● **TASK STATEMENT**: Your job is to retype all of the data word for word, leaving every image out.

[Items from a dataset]
BEGIN
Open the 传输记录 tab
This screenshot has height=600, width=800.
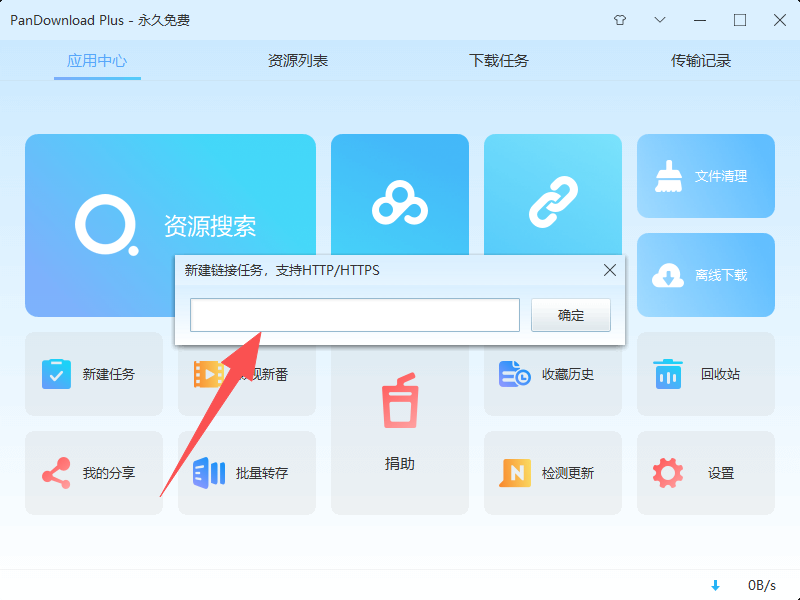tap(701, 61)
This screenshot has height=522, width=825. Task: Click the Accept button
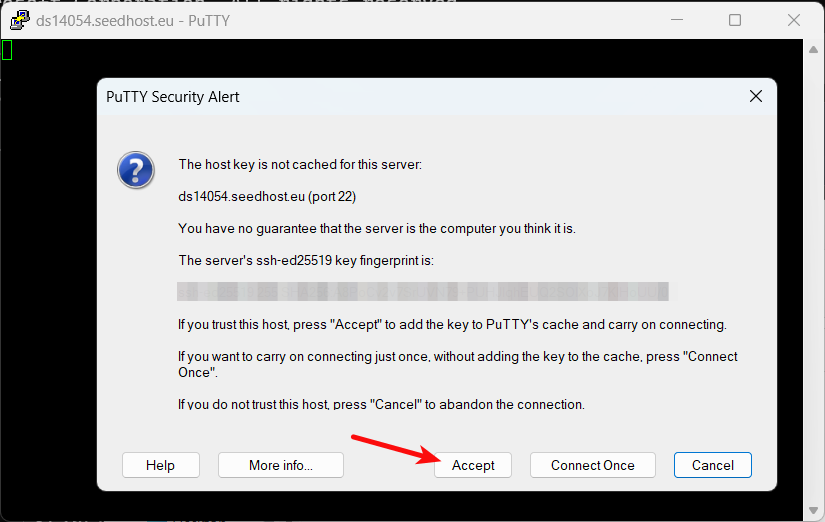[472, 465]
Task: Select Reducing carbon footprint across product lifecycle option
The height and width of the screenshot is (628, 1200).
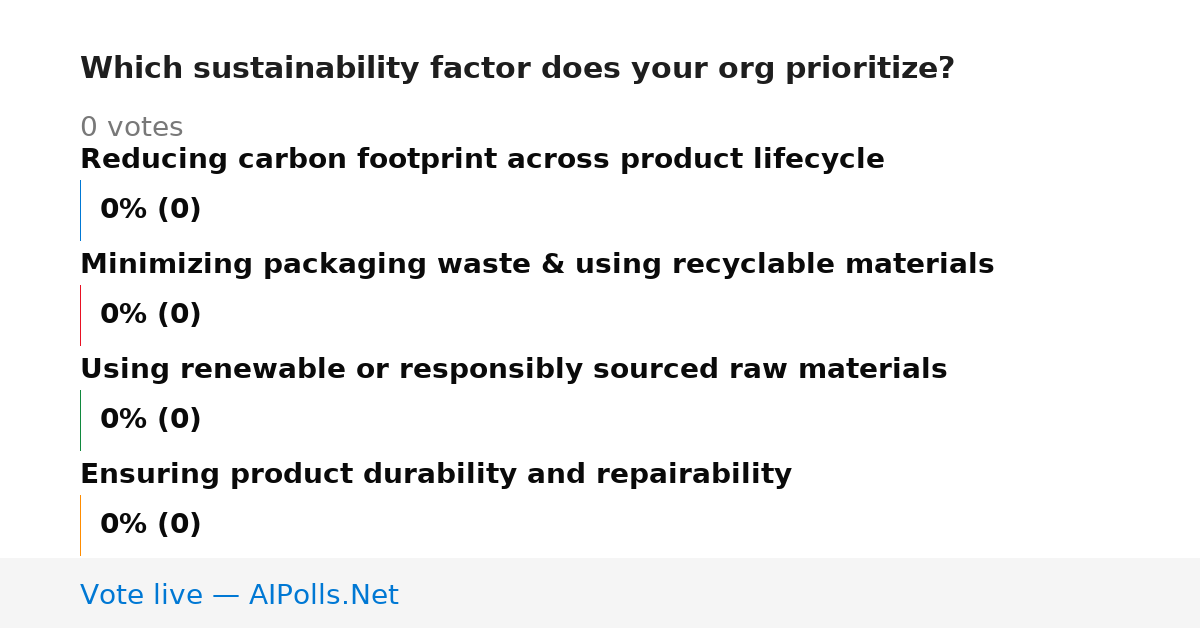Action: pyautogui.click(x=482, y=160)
END
● **ANSWER SPACE**:
Open the 传输记录 tab
This screenshot has height=600, width=800.
tap(701, 61)
This screenshot has height=522, width=825. Task: Click the Accept button
[472, 465]
Task: Select Reducing carbon footprint across product lifecycle option
The height and width of the screenshot is (628, 1200).
Action: pyautogui.click(x=482, y=160)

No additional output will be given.